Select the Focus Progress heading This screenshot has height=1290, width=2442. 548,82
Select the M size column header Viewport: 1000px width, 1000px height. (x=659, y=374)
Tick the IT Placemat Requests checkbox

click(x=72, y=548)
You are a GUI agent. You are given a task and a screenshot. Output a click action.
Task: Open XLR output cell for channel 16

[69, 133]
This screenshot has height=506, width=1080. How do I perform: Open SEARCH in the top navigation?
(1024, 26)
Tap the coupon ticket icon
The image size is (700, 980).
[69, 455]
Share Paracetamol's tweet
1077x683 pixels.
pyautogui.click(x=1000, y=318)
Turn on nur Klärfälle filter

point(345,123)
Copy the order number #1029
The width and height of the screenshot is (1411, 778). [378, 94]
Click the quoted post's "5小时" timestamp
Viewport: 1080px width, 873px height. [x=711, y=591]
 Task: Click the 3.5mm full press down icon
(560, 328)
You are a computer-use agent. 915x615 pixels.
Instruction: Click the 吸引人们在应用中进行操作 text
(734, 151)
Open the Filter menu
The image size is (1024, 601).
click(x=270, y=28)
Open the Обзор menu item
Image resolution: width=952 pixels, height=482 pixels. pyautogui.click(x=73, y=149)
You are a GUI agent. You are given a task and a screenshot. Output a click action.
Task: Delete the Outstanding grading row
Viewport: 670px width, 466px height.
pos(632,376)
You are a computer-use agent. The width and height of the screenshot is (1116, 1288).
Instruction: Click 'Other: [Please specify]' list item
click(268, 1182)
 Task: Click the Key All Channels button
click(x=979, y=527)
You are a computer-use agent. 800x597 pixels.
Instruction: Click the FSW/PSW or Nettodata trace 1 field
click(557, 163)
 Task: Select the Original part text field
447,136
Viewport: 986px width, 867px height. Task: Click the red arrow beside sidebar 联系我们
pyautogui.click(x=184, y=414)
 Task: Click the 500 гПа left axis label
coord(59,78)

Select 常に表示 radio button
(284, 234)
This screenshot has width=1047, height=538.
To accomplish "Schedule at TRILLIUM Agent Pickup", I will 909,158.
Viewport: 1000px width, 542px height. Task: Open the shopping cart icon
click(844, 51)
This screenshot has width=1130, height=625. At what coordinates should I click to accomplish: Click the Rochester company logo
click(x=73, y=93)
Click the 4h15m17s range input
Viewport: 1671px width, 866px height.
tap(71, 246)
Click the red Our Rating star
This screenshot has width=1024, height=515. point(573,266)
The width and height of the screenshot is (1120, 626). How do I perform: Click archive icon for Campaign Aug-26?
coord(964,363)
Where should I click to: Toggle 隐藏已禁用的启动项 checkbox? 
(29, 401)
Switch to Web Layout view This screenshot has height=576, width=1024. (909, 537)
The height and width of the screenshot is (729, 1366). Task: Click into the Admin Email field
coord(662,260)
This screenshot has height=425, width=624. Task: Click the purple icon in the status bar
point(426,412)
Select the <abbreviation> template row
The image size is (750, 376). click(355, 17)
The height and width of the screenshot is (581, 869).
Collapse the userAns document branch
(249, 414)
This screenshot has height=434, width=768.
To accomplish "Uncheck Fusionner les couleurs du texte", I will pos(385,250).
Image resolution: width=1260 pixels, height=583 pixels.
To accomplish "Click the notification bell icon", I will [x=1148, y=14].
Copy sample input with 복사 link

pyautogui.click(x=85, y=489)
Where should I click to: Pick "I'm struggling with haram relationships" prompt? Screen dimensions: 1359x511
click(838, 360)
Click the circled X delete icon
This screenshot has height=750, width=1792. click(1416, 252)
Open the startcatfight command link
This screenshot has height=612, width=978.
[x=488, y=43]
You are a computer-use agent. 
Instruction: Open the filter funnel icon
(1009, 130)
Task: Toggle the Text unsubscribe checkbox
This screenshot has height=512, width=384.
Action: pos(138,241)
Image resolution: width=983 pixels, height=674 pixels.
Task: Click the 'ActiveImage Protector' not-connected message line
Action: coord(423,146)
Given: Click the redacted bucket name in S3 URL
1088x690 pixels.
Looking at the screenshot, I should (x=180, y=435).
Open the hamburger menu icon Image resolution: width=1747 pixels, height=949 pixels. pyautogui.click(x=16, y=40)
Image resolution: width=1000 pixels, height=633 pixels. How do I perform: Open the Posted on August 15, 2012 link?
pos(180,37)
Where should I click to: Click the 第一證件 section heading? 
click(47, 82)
○ ○ ○ ○ ○ ○ ○
▸ Required work
What are the lines, exactly as written above, from the line with "Tap the coupon ticket icon" to the line with "You are a computer-use agent. 915x615 pixels.", both included? Output only those.

▸ Solution below
Tap the coupon ticket icon
The image size is (700, 980).
[69, 455]
Share Paracetamol's tweet
1077x683 pixels.
pyautogui.click(x=1000, y=318)
Turn on nur Klärfälle filter

point(345,123)
Copy the order number #1029
The width and height of the screenshot is (1411, 778). [378, 94]
Click the quoted post's "5小时" timestamp
Viewport: 1080px width, 873px height. [x=711, y=591]
 Task: Click the 3.5mm full press down icon
(560, 328)
You are a computer-use agent. 915x615 pixels.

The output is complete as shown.